Ein Zwischenruf von Manfred Horn



Bielefeld hat hohe Schulden, der laufende Haushalt ist nicht ausgeglichen. Das Regierungspräsidium in Detmold verweigert seine Zustimmung zum Haushaltssicherungskonzept der Stadt. Nun kann im Detail sicherlich darüber gestritten werden, wo Sparpotenziale noch nicht ausgeschöpft sind. Doch aus der Perspektive der BewohnerInnen einer Stadt stellt sich die Lage ganz anders dar: In den vergangenen Jahren sind zahlreiche soziale und kulturelle Einrichtungen bereits weg- oder kleingespart worden. Die Umstellung auf bürgerschaftliches Engagement hat deutliche Grenzen. Wohin soll das die ganze Sparerei eigentlich führen? Konsolidierung der Finanzen heißt perspektivisch, in einer Stadt zu leben, in der es zu wenig soziale Hilfeeinrichtungen und kulturelle Angebote gibt. Bibliotheken reduziert, Eisbahn weg, Schwimmbäder reduziert, Sportvereine teuer, Beratungsdienste gestrichen, usw. usf. Ist aber alles dicht, was bleibt dann noch? Die Selbstorganisation jenseits der Kommune. Das mag in einigen Fällen sogar funktionieren. In anderen Fällen, wo es schlicht darum geht, dass Menschen Geld verdienen müssen – das soll durchaus vorkommen – nicht. Bürgerschaftliches Engagement ist überhaupt nur möglich, wenn die sich engagierenden Menschen irgendwo her ein Einkommen beziehen. Doch da sieht es auch schlecht aus: Hohe Arbeitslosigkeit, Zusammenlegung von Arbeitslosen- und Sozialhilfe auf unterstem Niveau, drohende Entlassungen im städtischen Betrieb.
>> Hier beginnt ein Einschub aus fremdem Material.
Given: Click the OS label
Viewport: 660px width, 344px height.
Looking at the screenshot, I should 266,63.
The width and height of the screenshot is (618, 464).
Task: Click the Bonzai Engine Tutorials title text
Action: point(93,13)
Bliebe nur die radikale Lösung: Weiter Schulden machen. Die USA machen es vor, Billionen von Schulden. Man müsste nur die Macht oder juristische Möglichkeit haben, die Schulden irgendwann und irgendwie abzuschreiben. Aber warum sollte eine Stadt nicht, um das hohe Gut der Wahrung des sozialen und kulturellen Friedens, Schulden über Schulden machen und anschließend den berühmten Finger heben können: Seht her, ich kann nicht mehr zahlen, ich bin insolvent? Warum nicht Leo Kirch und zahllosen anderen Unternehmen folgen, die sich auf diesem Weg erfolgreich saniert haben? Was sind schließlich imaginäre Zahlenkolonnen gegen die konkreten Lebensbedürfnisse von Menschen?